第6話 聖人に夢なし

◆登場人物一覧


 板出 相次(いたで・あいつぐ)……窃盗犯被疑者

 身削 まつり(みそぎ・───)……信者1


 湯田 感治(ゆだ・かんじ)…………信者2

 上野 保(うえの・たもつ)…………信者3

 神泉 与絶(しんせん・あたえ)……支部長


 痣布座 無様(あざぶざ・ぶざま)…探偵



 ────────────────────────


「湯田さんが……死んだ? 殺された!?」

「落ち着いてください、上野さん。警察の方がいらしていますので、待合室の方で待ちましょう」


 先程のサラリーマンが少し怯えているようだ。支部長の神泉と話をしている。


「一体誰が……! 睡神様の前で人殺しなんて……そんな人が私たちの中に居るとは思えません! 今日ここに初めて来たっていう、あの人じゃありませんか?」

「確かに……信者の中に居るとは思いたくはありませんが……。警察に任せましょう。さ、こちらです」


 神の前でも、神の前じゃなくても人殺しは重罪だ。殺されたのが盗みを働いたとしても信者だった。信者を殺したのが同じ信者だとは思いたくはないか。

 しかし、先程まで冤罪を被っていた板出は、今回に限っては犯人候補から外れるだろう。



「彼はやっていません。信じてください」


「そう言われてもね、状況を見る限り、彼は完全に犯人クロです」


 やってきた警察にそう詰め寄られても、女性は引くそぶりも見せない。疑われている彼をそこまで信じるに足るものが、信頼関係のようなものがあるのか。


 というか何を言ってやがるんだ。

 完全に板出はシロだろうが。


「お前、所属と名前は?」

 痣布座は二人の間に割って入った。

「私は警始庁捜査一課 湿黎署の刑事、折紙おりがみ 千鶴ちづる。あなたは? 犯人?」

「痣布座 無様、探偵だ」


「そ。ならすっこんでなさい。もう犯人はこの中にいるのだから」

 話にならない。独自に調査をすることにする。

 情報だけは頂くがな。


 警察が来て、現場検証が行われ、科学捜査が行われたが、決定的な証拠は見つからなかった。

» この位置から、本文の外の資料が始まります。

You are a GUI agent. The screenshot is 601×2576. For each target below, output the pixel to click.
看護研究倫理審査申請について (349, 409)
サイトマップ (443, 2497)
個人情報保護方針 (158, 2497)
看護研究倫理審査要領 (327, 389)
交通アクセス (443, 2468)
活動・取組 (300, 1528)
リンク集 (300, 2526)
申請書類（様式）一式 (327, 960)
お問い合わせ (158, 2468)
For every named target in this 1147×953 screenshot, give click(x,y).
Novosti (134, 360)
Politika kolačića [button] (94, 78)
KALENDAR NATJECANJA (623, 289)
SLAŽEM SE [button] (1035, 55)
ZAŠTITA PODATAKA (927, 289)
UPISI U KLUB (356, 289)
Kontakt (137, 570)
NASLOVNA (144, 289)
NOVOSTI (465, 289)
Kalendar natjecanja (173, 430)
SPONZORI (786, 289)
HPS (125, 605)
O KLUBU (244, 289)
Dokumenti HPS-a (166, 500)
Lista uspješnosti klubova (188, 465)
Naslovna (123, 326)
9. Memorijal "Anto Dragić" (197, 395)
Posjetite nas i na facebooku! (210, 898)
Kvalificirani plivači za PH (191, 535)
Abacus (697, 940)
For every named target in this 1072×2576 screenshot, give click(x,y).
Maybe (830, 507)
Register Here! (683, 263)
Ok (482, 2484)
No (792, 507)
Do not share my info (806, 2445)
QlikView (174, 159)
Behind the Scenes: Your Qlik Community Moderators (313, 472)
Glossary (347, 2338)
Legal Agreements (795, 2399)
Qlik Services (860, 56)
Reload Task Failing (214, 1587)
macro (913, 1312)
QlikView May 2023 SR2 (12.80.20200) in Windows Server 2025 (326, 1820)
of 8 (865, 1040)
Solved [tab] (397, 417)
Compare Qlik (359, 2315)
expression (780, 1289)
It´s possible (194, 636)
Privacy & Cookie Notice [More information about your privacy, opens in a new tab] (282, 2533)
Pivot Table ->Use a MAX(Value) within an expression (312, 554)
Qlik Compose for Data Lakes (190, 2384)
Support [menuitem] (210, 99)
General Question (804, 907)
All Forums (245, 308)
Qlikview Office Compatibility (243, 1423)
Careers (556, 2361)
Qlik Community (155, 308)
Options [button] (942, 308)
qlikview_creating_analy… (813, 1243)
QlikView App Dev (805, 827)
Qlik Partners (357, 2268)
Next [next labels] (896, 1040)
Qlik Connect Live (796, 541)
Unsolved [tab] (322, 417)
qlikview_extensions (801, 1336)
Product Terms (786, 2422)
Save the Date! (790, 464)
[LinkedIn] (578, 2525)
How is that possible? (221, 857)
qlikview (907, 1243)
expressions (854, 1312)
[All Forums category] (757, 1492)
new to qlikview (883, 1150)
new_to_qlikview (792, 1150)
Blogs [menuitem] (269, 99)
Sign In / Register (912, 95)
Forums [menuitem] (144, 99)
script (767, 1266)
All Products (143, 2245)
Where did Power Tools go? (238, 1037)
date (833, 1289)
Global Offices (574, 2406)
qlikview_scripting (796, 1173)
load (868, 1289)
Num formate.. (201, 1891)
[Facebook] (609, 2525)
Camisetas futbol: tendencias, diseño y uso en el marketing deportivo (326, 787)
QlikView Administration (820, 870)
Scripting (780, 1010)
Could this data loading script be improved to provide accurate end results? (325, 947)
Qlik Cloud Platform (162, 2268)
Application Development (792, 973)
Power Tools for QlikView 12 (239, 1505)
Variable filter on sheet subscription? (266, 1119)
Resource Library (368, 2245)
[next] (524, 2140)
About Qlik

 被害者は湯田 感治。凶器はペットボトルに入った酒。成分分析をした結果、元は小瓶に入っていた『夢の逆夢』の酒。その中に毒が含まれていたとのこと。小瓶の内側からも毒の成分が検出される。

『睡神像』に捧げられた御神酒に毒が入っていて、それを盗んだ湯田がペットボトルに酒を移し替えた後、それを飲み、死亡。おおかた推理通りだった。


 しかし、その毒が入った御神酒を一体誰が神に捧げたのかは全くわからない。御神酒の小瓶の指紋はしっかりと拭き取られていた。湯田の指紋が付いていないことから、彼が盗んだ後、しっかりと証拠隠滅したようだった。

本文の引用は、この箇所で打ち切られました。